Conference Coverage

Time to Revisit the Standard Treatment Approach in Children With MS?


 

FROM ECTRIMS 2024

Growing evidence supports the use of highly effective disease-modifying therapies for children with multiple sclerosis (MS). However, only few of these medications are licensed for pediatric use, indicating it may be time to reconsider the standard treatment approach for this patient population.

Treatments for pediatric-onset MS have mostly been used off-label until the recent approvals of fingolimod, dimethyl fumarate, and teriflunomide. Typically, children with MS start with moderately effective therapies, while more potent options are reserved for those who don’t respond.

However, recent research suggests this may not be the most effective treatment strategy for this patient population. Several studies suggesting impressive treatment responses to highly effective therapies (HETs) in children were presented at the 2024 ECTRIMS annual meeting.

In one study, initiating monoclonal antibody treatment during childhood was associated with reduced disability into early adulthood and beyond.

“Our findings are a strong argument for rethinking current treatment guidelines,” said study investigator Sifat Sharmin, PhD, The University of Melbourne, Australia.

“By allowing earlier access to highly effective treatments, we can significantly enhance the quality of life for children with MS and reduce the burden of long-term disability,” she added.

In another presentation, Yael Hacohen, MD, Great Ormond Street Hospital, London, England, noted that the use of these more effective monoclonal antibody therapies in children with MS has been associated with some improvements in Expanded Disability Status Scale (EDSS) scores after 2 or 3 years of treatment.

Maybe this is a sign that “this is a population that can repair, in contrast to adult patients,” she wondered.

MS is primarily a disease of adults, but pediatric MS accounts for up to 5% of all cases. Children with MS tend to have much more active disease than adults, Dr. Hacohen explained. However, they also tend to recover from attacks more quickly with little disability, which sometimes causes diagnostic delays.
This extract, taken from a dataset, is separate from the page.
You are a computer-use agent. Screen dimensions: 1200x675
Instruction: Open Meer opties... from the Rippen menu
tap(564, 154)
A pediatrician or family doctor will often dismiss pins and needles or blurred vision that only lasts a couple of days and won’t send the patient for an MRI, she said. But on MRI, pediatric patients with MS often have multiple lesions, even though they may have had very few symptoms. The EDSS may not change very much, but there can still be significant brain atrophy.
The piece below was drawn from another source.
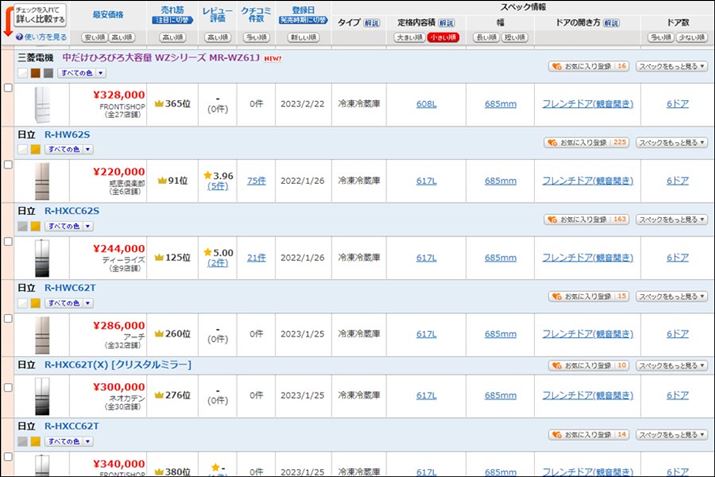Screen dimensions: 715x477
Task: Click favorite heart icon for MR-WZ61J
Action: click(x=555, y=65)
Over the past 20 years, there’s been an explosion of new disease-modifying treatments for MS, but these high-efficacy treatments, such as antibody therapies, are often not prescribed until the patient reaches the age of 18 years, both Dr. Sharmin and Dr. Hacohen pointed out.
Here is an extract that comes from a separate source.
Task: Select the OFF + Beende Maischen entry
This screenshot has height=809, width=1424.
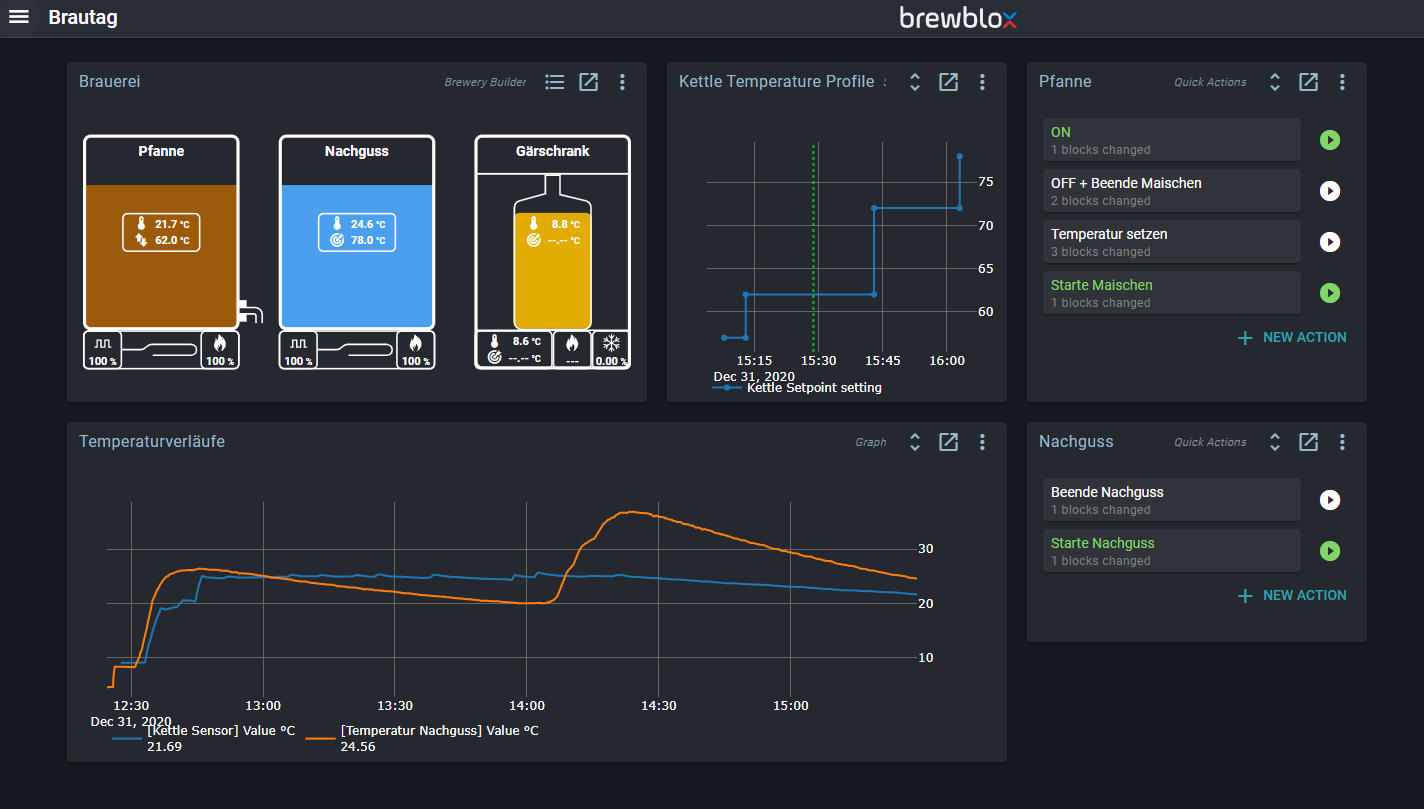Action: click(x=1170, y=191)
“We need to get some of these medications approved for use in children,” Dr. Hacohen said.

Slowed Disability

In her presentation, Dr. Sharmin reported an observational study that included 282 patients younger than 18 years at MS onset identified from the French MS Registry, the Italian MS Register, and the Global MSBase Registry.

Of these, 110 (39%) had initiated therapy with ocrelizumab, rituximab, or natalizumab early in the disease course between ages 12 and 17 years and 172 (61%) had initiated treatment with one of these agents at ages 20-22 years.

The primary outcome was the difference in EDSS scores from baseline (at age 18 years) to ages 23-27 years between those who had started treatment with one of these agents early and those who had started late.

At the baseline of age 18 years, the median EDSS score was 1.5 in the early group and 1.3 in the late group. Median follow-up time was 10.8 years.

The data were adjusted for baseline differences in factors such as sex, age at symptom onset, time from onset to clinically definite MS, and the number of relapses (using inverse probability treatment weighting based on propensity scores).

Results showed that between ages 23 and 27 years, disability was a 0.57 step lower in the early group than in the late group. The mean absolute differences in EDSS from baseline were 0.40 in the early group and 0.95 in the late group. This benefit of early treatment persisted throughout the rest of the follow-up period.

The substantially lower risk of progressing to higher disability levels in the early treatment group was particularly evident in the moderate disability range, where further progression was reduced by up to 97%, Dr. Sharmin noted.

“Starting these highly effective therapies, before the onset of significant neurological impairments, appears crucial for preserving neurological function in children with relapsing-remitting MS over the long term,” she said.

These findings highlight the critical importance of early intervention in pediatric-onset MS, she concluded.

The researchers are planning further work to generate more evidence to support the proactive treatment of pediatric-onset MS, with a particular focus on assessing the long-term risks for immunosuppressive therapies in this population.